• _Work instruction_: Please give back each line below unchanged; none of the pictures should appear.

• _Data shown_:
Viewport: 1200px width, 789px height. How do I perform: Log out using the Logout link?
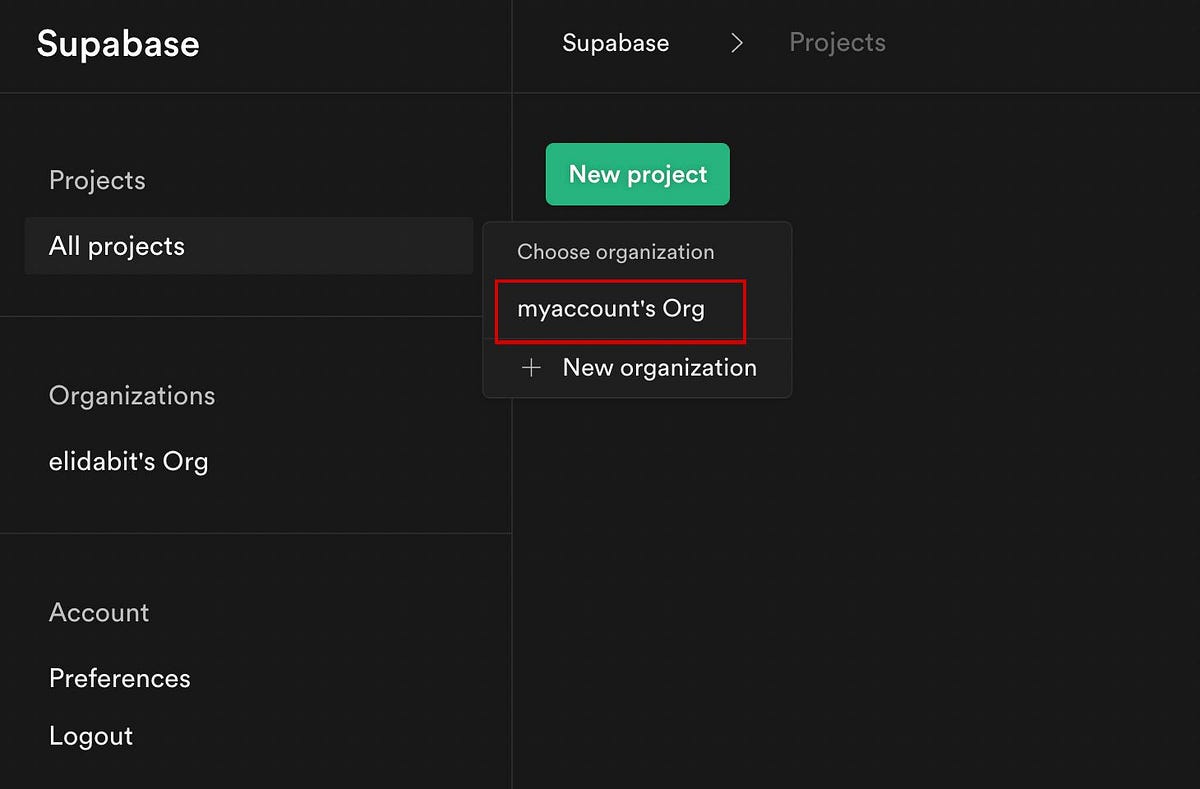[x=91, y=736]
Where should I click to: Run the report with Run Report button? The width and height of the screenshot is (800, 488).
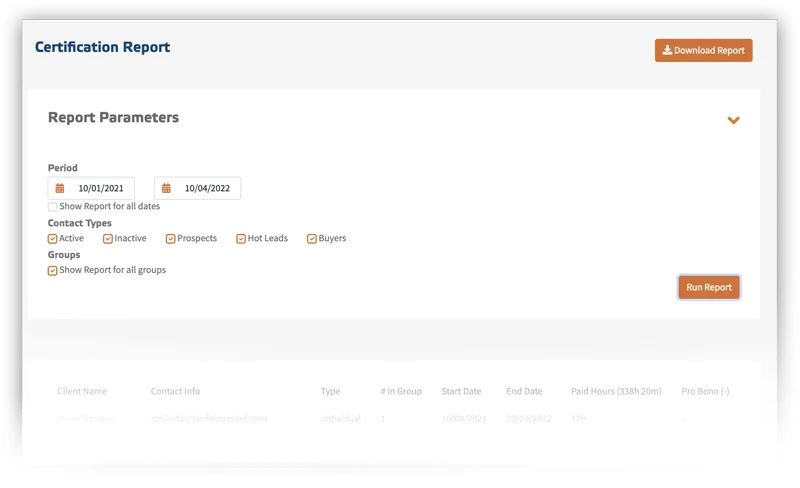click(709, 287)
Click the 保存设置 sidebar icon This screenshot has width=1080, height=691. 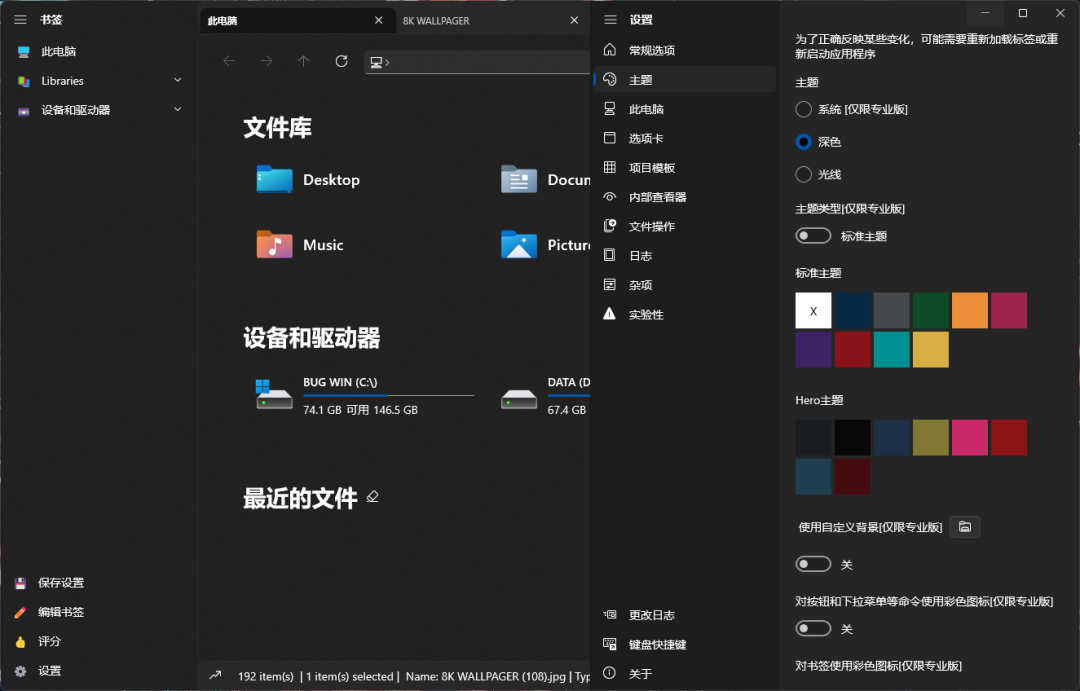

• _Result of this task_:
Viewport: 1200px width, 789px height. How do I perform: Log out using the Logout link?
[x=91, y=736]
Where should I click to: Run the report with Run Report button? The width and height of the screenshot is (800, 488).
click(709, 287)
Click the 保存设置 sidebar icon This screenshot has width=1080, height=691. 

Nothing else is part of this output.